117th Year, 14th Issue Thursday, November 10, 2005 Sparta, North Carolina

Polluting industry ordinance is OK’d

By COBY LaRUE
Staff

Following a public hearing that lasted about one hour, the Alleghany County Board of Commissioners voted unanimously to approve an ordinance zoning the location of polluting industries during a special called meeting Tuesday night at the Sparta Elementary School Auditorium.

The ordinance was made effective as of the date of its approval Tuesday. The action was spurred by plans by plans by Maymead Inc., a Mountain City, Tenn.-based materials company that plans to build an asphalt plant on N.C. 18 near the N.C. 88 intersection at the site of the former Laurel Springs School. Maymead officials have said that the county’s actions now will not affect their plans.

In an earlier interview, Maymead Vice President Wiley Roark said the company will begin to move equipment onto the approximately 7.5-acre property in Laurel Springs after it gets a permit from the Department of Air Quality. His claim is that the company’s efforts to build there are ‘grandfathered in’ because the company already applied for an air quality permit.

The county, on the other hand, has taken the position that the company does not have a vested right in the site that would allow it to build there despite county ordinances. County Manager Don Adams said Tuesday night that the company would be welcomed to submit an application to locate in the county under the new ordinance. However, he pointed out that there are obvious differences in the ordinance and the plans of the company, including the minimum lot size and setback requirements.
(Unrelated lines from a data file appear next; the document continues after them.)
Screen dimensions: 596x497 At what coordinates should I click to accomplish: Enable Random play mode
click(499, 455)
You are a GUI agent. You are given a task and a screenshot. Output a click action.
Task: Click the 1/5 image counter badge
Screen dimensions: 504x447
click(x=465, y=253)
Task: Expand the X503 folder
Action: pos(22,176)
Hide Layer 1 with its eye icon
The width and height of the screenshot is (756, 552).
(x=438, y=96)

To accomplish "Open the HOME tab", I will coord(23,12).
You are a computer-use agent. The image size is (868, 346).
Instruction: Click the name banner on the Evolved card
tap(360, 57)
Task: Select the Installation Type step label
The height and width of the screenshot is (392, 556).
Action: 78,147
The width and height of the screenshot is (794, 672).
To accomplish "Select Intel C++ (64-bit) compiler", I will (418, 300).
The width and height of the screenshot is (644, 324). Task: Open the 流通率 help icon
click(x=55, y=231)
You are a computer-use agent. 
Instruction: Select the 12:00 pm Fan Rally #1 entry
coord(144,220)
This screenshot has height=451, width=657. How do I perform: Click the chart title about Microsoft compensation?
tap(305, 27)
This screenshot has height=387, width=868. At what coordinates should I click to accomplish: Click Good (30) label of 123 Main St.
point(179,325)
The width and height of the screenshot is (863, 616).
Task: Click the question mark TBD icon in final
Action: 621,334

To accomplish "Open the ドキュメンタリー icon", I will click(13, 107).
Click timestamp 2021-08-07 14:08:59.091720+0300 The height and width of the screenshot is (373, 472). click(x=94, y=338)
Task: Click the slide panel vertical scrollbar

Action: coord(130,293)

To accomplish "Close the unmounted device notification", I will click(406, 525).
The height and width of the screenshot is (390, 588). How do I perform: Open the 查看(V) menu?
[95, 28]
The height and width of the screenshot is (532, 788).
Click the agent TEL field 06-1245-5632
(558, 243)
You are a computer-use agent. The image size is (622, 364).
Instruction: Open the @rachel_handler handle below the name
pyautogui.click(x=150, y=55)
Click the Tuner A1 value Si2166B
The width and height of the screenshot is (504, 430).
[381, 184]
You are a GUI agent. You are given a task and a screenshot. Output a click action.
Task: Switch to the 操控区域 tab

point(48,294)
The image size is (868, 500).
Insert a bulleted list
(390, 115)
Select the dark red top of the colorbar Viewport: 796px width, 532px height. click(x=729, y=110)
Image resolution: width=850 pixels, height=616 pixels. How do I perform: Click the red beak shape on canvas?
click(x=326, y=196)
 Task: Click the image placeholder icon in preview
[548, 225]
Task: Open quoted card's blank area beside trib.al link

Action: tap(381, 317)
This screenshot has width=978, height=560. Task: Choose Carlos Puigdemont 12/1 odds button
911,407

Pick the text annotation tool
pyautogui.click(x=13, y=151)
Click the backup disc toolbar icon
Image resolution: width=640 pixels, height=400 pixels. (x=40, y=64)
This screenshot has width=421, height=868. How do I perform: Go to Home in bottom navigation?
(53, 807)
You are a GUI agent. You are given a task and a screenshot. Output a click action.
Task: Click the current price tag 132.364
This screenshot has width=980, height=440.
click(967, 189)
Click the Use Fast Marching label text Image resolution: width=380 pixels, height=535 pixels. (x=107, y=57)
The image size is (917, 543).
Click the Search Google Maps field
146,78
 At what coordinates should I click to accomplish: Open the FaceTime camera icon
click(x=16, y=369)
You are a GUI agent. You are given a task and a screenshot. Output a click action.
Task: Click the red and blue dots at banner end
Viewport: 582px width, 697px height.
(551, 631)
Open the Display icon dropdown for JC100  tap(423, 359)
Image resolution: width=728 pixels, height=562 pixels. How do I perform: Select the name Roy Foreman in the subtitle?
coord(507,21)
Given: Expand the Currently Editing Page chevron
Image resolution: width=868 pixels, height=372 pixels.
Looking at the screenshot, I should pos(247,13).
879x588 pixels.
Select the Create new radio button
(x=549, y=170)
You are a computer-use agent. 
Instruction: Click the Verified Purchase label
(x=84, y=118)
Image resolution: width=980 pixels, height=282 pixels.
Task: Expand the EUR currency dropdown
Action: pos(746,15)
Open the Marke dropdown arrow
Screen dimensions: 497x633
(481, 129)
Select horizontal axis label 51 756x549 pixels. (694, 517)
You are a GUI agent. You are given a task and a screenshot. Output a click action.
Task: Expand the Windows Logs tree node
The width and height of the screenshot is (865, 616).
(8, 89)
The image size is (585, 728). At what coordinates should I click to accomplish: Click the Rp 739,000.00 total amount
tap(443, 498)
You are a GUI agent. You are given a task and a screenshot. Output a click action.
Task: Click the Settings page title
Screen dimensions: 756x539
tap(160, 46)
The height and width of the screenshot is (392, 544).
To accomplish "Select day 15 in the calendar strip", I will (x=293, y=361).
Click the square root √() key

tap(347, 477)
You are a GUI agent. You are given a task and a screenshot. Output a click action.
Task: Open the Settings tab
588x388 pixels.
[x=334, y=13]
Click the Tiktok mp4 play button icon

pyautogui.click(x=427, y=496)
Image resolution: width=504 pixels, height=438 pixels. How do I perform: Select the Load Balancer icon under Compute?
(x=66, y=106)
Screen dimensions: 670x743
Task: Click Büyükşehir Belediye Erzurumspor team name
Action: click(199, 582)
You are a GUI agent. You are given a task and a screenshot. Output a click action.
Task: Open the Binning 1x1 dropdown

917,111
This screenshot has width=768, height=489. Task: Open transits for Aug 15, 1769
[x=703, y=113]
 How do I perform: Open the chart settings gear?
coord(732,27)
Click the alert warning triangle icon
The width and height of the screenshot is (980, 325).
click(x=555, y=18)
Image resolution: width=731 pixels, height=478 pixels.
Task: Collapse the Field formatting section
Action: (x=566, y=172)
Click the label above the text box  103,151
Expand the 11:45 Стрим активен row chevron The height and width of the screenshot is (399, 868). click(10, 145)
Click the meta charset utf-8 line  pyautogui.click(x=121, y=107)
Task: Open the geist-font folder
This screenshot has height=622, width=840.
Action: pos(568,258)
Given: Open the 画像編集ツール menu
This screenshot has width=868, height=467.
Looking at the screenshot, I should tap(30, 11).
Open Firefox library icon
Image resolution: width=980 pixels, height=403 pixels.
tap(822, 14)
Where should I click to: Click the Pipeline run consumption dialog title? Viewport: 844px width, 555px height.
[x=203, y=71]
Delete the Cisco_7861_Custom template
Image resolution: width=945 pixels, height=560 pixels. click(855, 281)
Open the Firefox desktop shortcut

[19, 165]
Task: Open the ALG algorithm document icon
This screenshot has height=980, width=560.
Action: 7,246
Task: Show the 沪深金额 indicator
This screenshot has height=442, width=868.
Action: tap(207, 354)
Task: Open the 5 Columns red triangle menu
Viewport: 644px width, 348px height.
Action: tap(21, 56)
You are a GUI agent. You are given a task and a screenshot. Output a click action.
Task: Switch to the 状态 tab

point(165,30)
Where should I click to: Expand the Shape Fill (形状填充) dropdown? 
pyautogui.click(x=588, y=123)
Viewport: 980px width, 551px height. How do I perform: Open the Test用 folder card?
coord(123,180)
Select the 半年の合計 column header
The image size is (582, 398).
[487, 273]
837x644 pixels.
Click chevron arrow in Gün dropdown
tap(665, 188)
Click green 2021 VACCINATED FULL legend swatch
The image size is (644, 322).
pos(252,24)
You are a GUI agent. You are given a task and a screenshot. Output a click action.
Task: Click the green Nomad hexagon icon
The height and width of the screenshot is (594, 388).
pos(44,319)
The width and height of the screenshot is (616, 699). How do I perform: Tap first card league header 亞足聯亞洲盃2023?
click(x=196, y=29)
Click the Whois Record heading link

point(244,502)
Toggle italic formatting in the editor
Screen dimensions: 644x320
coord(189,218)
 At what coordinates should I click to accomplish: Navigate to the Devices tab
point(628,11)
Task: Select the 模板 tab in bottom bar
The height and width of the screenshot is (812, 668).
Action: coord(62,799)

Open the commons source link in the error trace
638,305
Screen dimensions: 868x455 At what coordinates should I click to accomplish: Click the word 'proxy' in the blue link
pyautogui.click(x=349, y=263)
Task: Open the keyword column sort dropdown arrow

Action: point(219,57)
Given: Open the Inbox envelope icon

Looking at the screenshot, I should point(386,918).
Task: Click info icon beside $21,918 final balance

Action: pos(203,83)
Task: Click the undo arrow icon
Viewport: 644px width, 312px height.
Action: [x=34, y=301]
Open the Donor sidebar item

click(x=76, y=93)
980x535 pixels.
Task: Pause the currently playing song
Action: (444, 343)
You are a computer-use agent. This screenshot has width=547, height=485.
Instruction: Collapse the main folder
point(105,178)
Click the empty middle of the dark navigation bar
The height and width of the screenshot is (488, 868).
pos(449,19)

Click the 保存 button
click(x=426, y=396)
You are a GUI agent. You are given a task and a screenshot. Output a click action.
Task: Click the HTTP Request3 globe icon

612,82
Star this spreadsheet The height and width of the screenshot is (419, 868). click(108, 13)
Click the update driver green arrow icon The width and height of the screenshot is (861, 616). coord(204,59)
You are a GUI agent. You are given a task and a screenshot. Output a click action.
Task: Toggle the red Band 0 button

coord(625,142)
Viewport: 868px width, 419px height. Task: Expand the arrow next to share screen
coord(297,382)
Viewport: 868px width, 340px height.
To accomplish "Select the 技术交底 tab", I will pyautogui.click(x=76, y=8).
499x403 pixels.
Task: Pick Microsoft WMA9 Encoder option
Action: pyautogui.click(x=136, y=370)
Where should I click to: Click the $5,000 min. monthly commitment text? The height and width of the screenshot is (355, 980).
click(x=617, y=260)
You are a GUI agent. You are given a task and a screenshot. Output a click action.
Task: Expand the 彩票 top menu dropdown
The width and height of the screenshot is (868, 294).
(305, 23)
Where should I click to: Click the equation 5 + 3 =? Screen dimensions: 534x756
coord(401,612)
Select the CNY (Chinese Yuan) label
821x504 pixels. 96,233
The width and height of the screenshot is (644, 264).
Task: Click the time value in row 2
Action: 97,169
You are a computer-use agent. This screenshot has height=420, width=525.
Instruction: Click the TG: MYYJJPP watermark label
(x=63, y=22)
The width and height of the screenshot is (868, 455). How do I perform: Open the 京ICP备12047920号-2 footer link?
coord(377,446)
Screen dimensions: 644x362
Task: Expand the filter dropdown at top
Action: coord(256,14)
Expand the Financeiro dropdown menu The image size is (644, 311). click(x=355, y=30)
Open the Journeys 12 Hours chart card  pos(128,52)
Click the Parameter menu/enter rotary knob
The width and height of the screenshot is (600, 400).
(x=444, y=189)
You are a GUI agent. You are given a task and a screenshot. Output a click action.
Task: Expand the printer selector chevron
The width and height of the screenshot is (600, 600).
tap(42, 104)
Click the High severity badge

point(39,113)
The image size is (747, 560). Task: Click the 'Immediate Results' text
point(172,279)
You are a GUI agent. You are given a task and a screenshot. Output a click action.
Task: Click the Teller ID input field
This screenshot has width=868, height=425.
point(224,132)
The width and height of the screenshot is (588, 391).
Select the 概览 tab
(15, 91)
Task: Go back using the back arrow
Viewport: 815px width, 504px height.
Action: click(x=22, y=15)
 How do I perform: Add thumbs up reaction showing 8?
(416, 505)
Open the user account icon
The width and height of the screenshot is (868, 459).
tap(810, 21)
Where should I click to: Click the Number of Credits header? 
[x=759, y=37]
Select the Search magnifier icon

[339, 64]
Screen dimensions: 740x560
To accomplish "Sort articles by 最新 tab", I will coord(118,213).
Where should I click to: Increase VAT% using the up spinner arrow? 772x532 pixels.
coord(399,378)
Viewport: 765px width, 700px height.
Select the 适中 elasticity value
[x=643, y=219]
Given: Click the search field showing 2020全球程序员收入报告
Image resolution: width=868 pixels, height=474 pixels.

“An official (decision) cannot be made until an official application is made,” Adams said of Maymead, adding that the company “must go through the application process as dictated by this ordinance.”

The county passed two 90-day moratoriums on asphalt plants and other high-impact/polluting industries — the first in August and the second in September. The first of the two moratoriums, slated to study regulations governing asphalt plants, is slated to expire soon. The second moratorium, which was to set aside time to study zoning issues involving polluting industries, will expire in December.

Meanwhile, the ordinance approved Tuesday, which covers specific industries deemed to be high-impact land uses or polluting industries, was identical to the 28-page document that the commission, then acting as a planning board, recommended on October 24. The commissioners held meetings as a planning board on Oct. 10, 17 and 24 to discuss the ordinance.

The ordinance specifically regulates the location of certain land uses, including asphalt plants, cement mixing facilities, chemical manufacturing, chip mills, dragstrips or race tracks, electricity generating facilities, fuel bulk storage facilities, facilities engaged in mining, quarrying or resource extraction and medical waste facilities.

Under the ordinance, none of the listed facilities can located within 2,000 of ‘protected facilities’, which include educational facilities, child care facilities, assisted living facilities and nursing homes, hospitals, medical centers, churches and homes or apartment buildings.